_Given problem 1:_ Reproduce everything in the OpenSearch admin credentials text from "1. Read the" down to "config secret (<cluster-name>-security-config-generated)".
_Given problem 2:_ Carry on the OpenSearch admin credentials text from the point where it stops.

BEGIN Text block

First, create a secret with your admin user configuration (in this example admin-credentials-secret):

apiVersion: v1
kind: Secret
metadata:
  name: admin-credentials-secret
type: Opaque
data:
  # admin
  username: YWRtaW4=
  # admin123
  password: YWRtaW4xMjM=

Important: You do not need to include the password hash in your security config secret. The operator will automatically:

  1. Read the password from your adminCredentialsSecret
  2. Generate the bcrypt hash
  3. Override the admin user's hash in the generated security config secret (<cluster-name>-security-config-generated)

If you provide your own securityconfig secret, you can optionally include the admin user definition, but any hash you provide will be automatically overridden by the operator:

internal_users.yml: |-
  _meta:
    type: "internalusers"
    config_version: 2
  admin:
    # hash field is optional - operator will override it automatically
    reserved: true
    backend_roles:
    - "admin"
    description: "Demo admin user"

Add the security configuration to your cluster spec:

security:
  config:
    adminCredentialsSecret:
      name: admin-credentials-secret # The secret with the admin credentials for the operator to use
    securityConfigSecret:
      name: securityconfig-secret # Optional: The secret containing your customized securityconfig
  tls:
    transport:
      generate: true
    http:
      generate: true

Changing the admin password: To change the admin password after the cluster has been created, simply update the password in your admin-credentials-secret. The operator will automatically:

  1. Detect the password change
  2. Generate a new password hash
  3. Update the generated security config secret
  4. Trigger a security config update job to apply the changes to OpenSearch

You no longer need to manually update the password hash in the security config secret.

END Text block
BEGIN Material supplied

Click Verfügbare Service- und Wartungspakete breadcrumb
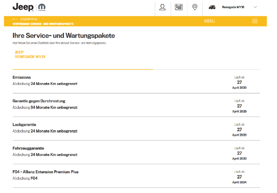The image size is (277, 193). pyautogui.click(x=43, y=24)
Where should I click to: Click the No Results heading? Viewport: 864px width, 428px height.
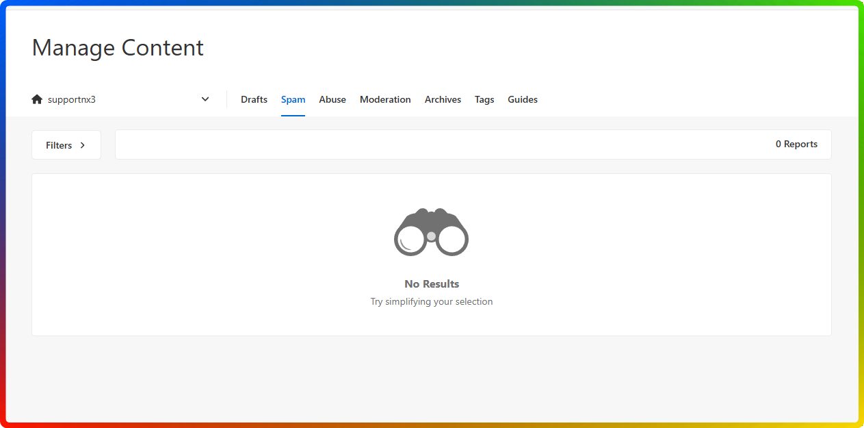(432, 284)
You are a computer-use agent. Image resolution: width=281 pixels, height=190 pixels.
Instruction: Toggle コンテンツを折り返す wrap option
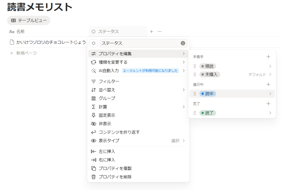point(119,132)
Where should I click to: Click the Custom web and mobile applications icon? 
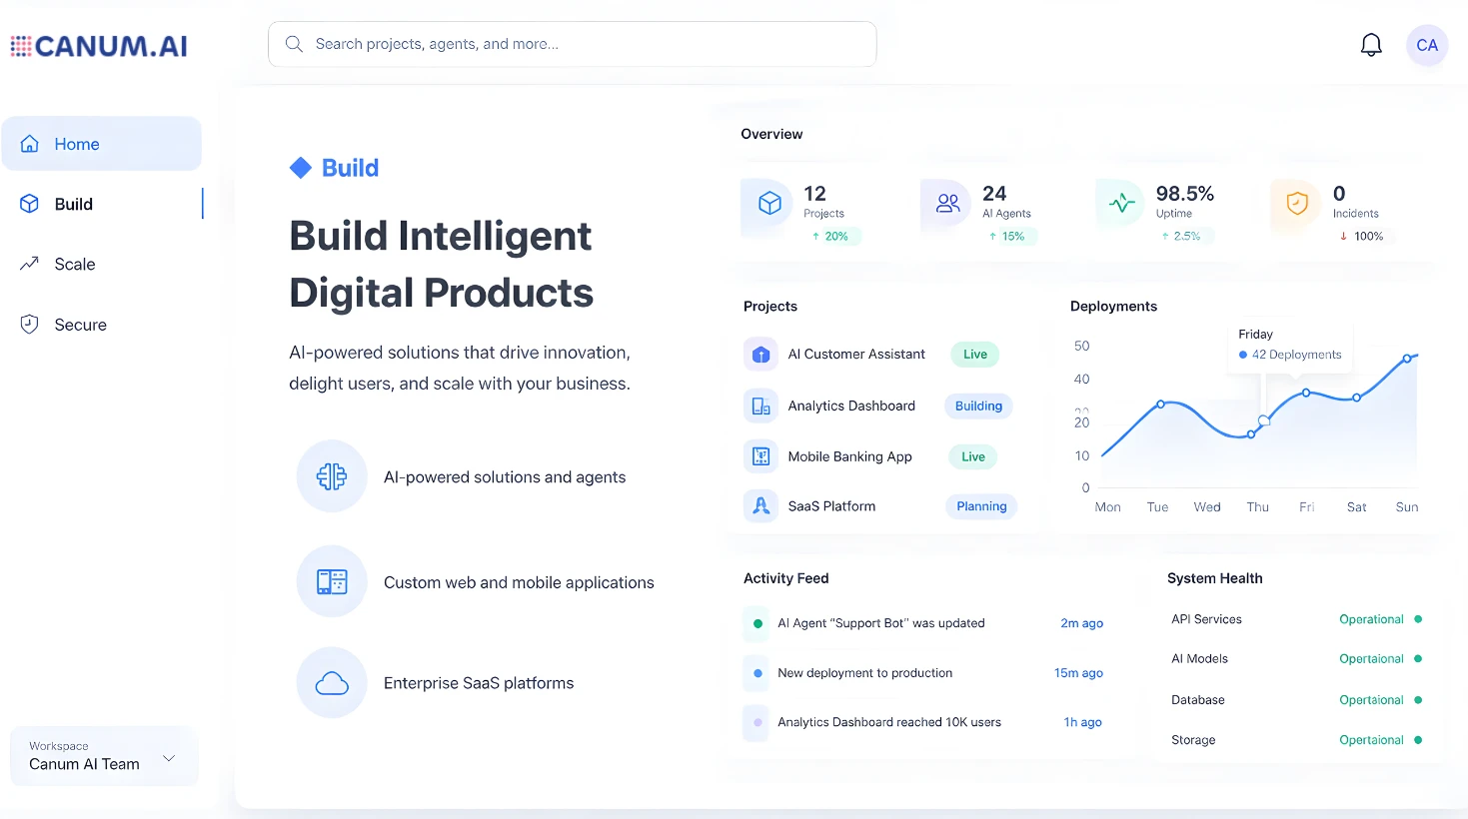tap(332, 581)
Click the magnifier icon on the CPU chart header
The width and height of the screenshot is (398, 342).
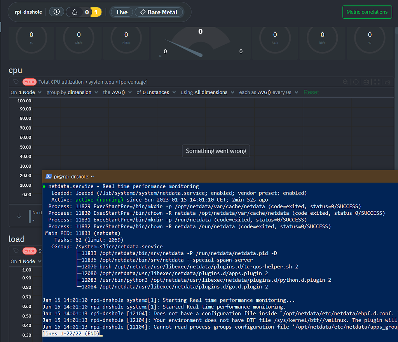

END Material supplied

_Exercise answer 1:_
1. Read the password from your adminCredentialsSecret
  2. Generate the bcrypt hash
  3. Override the admin user's hash in the generated security config secret (<cluster-name>-security-config-generated)

_Exercise answer 2:_
Custom Dashboards user

Dashboards requires an opensearch user (typically kibanaserver) to connect to the cluster.

If you don't provide a custom credentials secret, the operator automatically:

  1. Creates a secret named <cluster-name>-dashboards-password with a random password for the kibanaserver user
  2. Generates the password hash and automatically adds it to the generated security config secret
  3. Configures Dashboards to use these credentials

If you want to use custom credentials, create a secret with keys username and password and supply it to the operator via the cluster spec:

spec:
  dashboards:
    opensearchCredentialsSecret:
      name: dashboards-credentials # This is the name of your secret that contains the credentials for Dashboards to use

Important: Similar to the admin user, you do not need to include the password hash for the kibanaserver user in your security config secret. The operator will automatically:

  1. Read the password from your opensearchCredentialsSecret (or use the generated random password if not provided)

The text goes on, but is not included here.